Opinion
Civil Action No. 09-CV-14318.
May 4, 2011
I. Introduction
This matter is before the Court on (i) a motion for partial summary judgment by Defendants Steel Transport and Waite and (ii) a motion to bifurcate by Defendant William Cooper. For the reasons set forth below, the summary judgment motion will be granted in part and denied in part, and the motion to bifurcate will be denied.
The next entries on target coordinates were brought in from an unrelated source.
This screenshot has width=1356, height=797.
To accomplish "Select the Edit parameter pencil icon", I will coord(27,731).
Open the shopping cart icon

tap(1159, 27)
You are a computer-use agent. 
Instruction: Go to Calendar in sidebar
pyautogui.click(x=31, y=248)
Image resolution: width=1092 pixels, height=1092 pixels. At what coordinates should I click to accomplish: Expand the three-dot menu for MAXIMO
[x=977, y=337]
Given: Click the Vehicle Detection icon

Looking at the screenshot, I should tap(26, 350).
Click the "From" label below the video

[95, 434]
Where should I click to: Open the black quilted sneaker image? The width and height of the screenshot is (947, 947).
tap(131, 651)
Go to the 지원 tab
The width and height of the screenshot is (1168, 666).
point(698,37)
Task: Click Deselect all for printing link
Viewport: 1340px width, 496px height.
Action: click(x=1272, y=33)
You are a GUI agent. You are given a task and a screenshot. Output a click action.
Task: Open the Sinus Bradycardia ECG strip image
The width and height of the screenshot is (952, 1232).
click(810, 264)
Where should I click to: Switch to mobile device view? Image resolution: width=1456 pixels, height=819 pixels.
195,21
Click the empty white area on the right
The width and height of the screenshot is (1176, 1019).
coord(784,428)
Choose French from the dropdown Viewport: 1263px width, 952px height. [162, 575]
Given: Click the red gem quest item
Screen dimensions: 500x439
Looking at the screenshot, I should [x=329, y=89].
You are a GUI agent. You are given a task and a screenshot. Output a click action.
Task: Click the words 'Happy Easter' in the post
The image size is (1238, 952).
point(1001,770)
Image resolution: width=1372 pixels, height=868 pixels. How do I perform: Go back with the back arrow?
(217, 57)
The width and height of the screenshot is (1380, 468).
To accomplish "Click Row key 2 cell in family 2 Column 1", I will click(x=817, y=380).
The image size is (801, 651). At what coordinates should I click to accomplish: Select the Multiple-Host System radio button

II. Factual and Procedural Background
Plaintiff Kevin Kelley's suit stems from the injuries he received in an accident between his motorcycle and a semi tractor-trailer owned by Defendant William L. Cooper, Sr., leased to Defendant Steel Transport, and operated by Defendant Gary Waite. According to the amended complaint, Plaintiff suffered multiple injuries, including a "serious impairment and serious disfigurement of his right lower extremity." Docket entry (D.E.) 10 at ¶ 12 (complaint). The complaint includes three counts. In Count I, it alleges that driver Gary Waite was negligent. In particular, the complaint alleges that Defendant Waite violated Michigan statutes concerning operation of motor vehicles, U.S. Department of Transportation Motor Carrier Safety Regulations, Dearborn local ordinances, and common law. In Counts II and III, the complaint alleges that Defendant Cooper and Defendant Steel Transport are liable for the negligent actions of Defendant Waite. The complaint also alleges that Plaintiff sustained damages including "wage loss, loss of wage earning capacity, medical expenses, pain and suffering, loss of enjoyment of life, serious disfigurement of his right leg[,] and other non-economic damages." D.E. 10 at ¶ 13.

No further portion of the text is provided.